_Given text_
*-*-*

Patriot Act” is defined in Section 12.16.

 

Payment in Full” means (a) the Commitments have expired or been terminated, (b) the principal of and interest on each Loan and all fees payable hereunder and all other amounts payable under the Loan Documents shall have been paid in full in cash (other than contingent indemnification obligations not yet due and payable of which the Borrower has not received a notice of potential claim), (c) all Letters of Credit shall have expired or terminated (or are cash collateralized or otherwise secured to the satisfaction of the applicable Issuing Bank) and all LC Disbursements shall have been reimbursed, (d) all amounts due under Secured Swap Agreements shall have been paid in full in cash (or such Secured Swap Agreements are cash collateralized or otherwise secured to the satisfaction of the applicable Secured Swap Provider) and (e) all amounts due under Secured Cash Management Agreements shall have been paid in full in cash (or such Secured Cash Management Agreements are cash collateralized or otherwise secured to the satisfaction of the applicable Secured Cash Management Provider).

*-*-*

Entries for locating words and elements
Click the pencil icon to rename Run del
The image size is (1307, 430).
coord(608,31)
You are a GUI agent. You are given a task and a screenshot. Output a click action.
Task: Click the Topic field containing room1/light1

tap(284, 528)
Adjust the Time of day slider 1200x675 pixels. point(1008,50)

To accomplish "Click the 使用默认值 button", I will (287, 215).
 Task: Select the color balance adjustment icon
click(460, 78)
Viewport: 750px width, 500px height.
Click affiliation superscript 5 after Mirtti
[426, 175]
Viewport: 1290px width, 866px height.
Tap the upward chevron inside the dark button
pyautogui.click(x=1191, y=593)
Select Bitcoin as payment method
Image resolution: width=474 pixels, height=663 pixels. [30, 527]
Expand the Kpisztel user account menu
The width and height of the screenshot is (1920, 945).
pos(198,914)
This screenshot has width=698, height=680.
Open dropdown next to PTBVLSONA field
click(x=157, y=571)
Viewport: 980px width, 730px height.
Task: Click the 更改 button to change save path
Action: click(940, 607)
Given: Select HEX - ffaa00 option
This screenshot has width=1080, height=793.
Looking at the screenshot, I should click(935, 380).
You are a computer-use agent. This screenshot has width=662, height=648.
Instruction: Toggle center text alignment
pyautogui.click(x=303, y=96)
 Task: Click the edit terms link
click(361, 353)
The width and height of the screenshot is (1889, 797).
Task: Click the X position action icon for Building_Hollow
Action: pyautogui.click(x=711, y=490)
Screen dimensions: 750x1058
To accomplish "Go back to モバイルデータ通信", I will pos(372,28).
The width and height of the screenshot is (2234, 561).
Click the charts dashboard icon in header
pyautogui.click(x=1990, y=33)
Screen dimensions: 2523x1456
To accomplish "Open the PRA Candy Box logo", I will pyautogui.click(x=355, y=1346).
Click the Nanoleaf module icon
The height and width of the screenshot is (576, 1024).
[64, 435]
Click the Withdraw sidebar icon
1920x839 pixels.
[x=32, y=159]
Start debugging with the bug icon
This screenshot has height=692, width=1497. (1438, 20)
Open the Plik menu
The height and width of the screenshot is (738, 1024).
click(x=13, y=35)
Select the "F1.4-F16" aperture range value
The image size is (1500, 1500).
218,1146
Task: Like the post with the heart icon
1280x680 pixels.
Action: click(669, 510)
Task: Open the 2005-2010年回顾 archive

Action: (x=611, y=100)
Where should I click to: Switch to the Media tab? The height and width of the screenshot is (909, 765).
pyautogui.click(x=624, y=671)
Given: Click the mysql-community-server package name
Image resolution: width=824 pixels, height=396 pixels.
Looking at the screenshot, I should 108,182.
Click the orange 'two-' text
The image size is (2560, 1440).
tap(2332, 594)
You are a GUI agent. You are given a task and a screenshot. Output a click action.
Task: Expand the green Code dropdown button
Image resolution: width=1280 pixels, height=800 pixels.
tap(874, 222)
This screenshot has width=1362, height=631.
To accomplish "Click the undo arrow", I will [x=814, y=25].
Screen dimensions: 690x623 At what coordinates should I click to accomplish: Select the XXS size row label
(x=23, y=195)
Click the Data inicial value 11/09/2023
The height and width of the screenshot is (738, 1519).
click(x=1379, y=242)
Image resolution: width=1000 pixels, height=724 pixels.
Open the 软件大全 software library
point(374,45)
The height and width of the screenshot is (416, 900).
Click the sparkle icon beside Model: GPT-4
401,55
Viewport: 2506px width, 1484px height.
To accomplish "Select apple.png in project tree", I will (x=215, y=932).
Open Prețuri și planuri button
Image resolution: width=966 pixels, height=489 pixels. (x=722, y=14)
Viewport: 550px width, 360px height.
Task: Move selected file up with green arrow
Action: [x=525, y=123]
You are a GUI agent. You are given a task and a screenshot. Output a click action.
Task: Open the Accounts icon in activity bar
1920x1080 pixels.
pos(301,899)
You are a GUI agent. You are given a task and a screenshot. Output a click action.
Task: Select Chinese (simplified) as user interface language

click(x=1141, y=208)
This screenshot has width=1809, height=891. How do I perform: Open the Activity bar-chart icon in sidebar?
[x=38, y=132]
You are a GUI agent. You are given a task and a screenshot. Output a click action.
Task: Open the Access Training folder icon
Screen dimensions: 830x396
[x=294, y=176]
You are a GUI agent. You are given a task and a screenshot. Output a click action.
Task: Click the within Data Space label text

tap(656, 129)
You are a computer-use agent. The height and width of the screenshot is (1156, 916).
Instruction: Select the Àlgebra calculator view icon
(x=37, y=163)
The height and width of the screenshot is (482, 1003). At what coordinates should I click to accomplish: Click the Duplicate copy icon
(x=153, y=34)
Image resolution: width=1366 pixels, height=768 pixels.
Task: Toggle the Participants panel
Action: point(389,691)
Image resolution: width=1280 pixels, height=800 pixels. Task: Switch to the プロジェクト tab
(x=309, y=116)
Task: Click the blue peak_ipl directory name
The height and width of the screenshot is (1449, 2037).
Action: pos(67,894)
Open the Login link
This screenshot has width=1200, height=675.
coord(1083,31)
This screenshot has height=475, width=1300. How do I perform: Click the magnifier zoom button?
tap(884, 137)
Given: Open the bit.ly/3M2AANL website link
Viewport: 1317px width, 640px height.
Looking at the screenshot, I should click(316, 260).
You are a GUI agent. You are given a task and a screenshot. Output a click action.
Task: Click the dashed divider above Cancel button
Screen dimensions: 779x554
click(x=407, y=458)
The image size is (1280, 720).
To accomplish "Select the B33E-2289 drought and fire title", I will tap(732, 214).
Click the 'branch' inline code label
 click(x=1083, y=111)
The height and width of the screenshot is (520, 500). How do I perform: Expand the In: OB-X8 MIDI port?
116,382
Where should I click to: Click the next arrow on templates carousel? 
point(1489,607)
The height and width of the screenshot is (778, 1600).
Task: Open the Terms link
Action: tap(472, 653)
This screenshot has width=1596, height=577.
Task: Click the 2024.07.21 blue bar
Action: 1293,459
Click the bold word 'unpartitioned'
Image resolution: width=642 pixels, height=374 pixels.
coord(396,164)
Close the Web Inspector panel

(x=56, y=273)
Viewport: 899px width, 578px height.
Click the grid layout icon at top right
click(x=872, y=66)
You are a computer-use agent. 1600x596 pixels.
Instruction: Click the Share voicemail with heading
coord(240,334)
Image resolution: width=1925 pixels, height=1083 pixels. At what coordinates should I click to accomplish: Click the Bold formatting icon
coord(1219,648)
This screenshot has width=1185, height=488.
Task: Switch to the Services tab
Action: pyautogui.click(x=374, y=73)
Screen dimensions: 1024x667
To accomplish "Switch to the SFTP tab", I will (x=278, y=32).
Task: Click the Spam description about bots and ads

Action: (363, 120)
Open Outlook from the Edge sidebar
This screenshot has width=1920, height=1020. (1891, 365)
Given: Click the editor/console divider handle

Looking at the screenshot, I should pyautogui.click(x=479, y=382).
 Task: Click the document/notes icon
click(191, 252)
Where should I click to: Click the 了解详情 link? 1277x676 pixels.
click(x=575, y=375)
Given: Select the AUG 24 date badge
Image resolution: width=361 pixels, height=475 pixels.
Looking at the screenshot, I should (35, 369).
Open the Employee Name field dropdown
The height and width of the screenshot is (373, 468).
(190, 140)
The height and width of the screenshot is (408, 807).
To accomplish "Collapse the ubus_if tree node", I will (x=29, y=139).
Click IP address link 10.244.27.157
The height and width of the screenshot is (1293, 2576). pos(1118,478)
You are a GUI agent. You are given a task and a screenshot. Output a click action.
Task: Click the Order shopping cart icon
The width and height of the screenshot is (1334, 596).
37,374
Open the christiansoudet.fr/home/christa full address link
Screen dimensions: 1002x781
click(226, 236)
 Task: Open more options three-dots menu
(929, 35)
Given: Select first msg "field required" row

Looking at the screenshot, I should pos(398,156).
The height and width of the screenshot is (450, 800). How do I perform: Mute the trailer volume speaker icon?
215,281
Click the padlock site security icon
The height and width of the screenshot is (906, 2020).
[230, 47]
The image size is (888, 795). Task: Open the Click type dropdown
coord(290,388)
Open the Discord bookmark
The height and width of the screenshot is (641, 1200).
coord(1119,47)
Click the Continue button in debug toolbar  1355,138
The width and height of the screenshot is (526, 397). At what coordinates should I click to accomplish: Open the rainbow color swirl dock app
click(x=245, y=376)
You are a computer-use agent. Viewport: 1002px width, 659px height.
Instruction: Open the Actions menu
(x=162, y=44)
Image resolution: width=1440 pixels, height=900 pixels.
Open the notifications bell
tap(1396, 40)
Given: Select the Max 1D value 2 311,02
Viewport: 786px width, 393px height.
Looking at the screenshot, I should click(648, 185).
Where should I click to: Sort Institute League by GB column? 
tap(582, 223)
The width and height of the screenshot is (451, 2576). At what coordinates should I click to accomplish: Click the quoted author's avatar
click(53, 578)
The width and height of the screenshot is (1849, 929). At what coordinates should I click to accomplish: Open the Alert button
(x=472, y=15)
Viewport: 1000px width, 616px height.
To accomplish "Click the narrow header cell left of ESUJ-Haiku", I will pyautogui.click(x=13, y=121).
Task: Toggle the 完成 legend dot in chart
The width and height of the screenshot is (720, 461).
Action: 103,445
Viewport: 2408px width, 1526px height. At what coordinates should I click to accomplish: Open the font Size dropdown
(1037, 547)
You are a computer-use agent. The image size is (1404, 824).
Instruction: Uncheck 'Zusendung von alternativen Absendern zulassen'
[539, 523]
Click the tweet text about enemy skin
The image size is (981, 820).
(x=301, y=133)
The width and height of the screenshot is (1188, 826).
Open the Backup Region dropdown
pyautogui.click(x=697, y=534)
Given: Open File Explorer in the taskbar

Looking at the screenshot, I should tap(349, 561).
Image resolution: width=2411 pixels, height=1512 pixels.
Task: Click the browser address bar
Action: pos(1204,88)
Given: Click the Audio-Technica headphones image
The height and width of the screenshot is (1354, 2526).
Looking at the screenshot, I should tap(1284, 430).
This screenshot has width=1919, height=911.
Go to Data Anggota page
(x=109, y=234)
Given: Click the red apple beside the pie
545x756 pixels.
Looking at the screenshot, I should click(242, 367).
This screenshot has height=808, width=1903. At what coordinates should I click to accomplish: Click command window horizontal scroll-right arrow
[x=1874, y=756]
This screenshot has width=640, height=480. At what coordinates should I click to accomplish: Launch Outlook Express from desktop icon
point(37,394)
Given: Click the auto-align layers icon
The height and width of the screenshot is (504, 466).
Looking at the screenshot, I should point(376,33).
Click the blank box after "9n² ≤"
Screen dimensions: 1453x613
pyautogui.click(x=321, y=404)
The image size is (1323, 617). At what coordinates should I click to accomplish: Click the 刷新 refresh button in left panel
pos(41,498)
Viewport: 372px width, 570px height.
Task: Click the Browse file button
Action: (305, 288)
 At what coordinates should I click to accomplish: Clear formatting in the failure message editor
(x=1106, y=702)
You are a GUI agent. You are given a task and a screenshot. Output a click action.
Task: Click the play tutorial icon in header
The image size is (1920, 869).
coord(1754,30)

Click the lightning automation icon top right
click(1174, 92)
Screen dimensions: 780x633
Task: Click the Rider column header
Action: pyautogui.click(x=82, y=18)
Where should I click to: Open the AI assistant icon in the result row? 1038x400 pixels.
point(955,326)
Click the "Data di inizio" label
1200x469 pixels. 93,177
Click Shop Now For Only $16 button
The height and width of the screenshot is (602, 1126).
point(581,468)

*-*-*

_Tasks and exercises_
1. Summarize the definitions text in two sentences.
2. In the records, write out the lines from the one containing "Given: Open the bit.ly/3M2AANL website link" through the one containing "will tap(732, 214).", including both.

_Worked answers_
1. The text says that "Patriot Act" is defined in Section 12.16 and that "Payment in Full" means the Commitments have expired or been terminated and all principal, interest, fees and other amounts under the Loan Documents have been paid in full in cash, apart from certain contingent indemnification obligations. It also requires that all Letters of Credit have expired, been terminated or been cash collateralized or otherwise secured, that all LC Disbursements have been reimbursed, and that amounts due under Secured Swap Agreements and Secured Cash Management Agreements have been paid in full in cash or those agreements have been cash collateralized or otherwise secured.

2.
Given: Open the bit.ly/3M2AANL website link
Viewport: 1317px width, 640px height.
Looking at the screenshot, I should click(316, 260).
You are a GUI agent. You are given a task and a screenshot. Output a click action.
Task: Click the dashed divider above Cancel button
Screen dimensions: 779x554
click(x=407, y=458)
The image size is (1280, 720).
To accomplish "Select the B33E-2289 drought and fire title", I will tap(732, 214).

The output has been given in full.